■ **Records shown**:

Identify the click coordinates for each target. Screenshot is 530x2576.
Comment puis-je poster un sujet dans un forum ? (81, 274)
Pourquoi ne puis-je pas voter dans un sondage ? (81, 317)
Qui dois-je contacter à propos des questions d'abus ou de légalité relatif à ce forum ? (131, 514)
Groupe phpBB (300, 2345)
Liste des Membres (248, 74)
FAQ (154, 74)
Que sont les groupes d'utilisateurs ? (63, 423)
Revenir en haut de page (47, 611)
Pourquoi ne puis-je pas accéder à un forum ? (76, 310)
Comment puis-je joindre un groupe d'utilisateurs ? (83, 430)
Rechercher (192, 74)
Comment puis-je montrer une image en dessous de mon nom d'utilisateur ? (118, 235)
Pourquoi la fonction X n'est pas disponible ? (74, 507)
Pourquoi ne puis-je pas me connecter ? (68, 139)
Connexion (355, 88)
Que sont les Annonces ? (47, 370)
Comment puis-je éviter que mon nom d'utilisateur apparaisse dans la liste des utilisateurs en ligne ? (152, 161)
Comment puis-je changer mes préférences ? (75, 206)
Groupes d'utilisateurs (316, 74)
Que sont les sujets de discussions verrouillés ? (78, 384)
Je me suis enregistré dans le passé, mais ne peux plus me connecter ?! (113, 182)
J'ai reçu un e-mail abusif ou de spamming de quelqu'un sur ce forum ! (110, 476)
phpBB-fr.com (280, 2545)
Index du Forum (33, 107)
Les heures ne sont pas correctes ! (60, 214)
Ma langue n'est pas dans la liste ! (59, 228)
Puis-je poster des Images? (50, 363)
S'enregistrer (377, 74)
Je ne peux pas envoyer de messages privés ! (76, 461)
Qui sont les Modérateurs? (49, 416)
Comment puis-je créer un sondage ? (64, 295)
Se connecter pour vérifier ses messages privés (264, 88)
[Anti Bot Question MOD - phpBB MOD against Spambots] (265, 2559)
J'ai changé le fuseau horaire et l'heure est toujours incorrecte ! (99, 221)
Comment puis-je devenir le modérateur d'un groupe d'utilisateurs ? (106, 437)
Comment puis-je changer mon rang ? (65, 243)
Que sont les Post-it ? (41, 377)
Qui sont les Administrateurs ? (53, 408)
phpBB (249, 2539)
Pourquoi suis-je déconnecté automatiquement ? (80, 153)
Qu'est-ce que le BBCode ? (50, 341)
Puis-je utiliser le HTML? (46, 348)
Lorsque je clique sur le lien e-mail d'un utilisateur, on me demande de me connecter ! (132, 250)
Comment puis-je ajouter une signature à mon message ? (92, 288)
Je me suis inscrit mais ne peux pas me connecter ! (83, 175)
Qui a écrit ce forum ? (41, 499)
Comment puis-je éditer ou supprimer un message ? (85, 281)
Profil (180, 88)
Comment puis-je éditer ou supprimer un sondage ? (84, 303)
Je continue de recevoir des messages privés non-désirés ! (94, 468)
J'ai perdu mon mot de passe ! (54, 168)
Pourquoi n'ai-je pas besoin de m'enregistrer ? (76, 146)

■ **Task details**: Copy each line of the listing that carries the word "suis".

■ **Answer to this problem**:
Je me suis enregistré dans le passé, mais ne peux plus me connecter ?! (113, 182)
Pourquoi suis-je déconnecté automatiquement ? (80, 153)
Je me suis inscrit mais ne peux pas me connecter ! (83, 175)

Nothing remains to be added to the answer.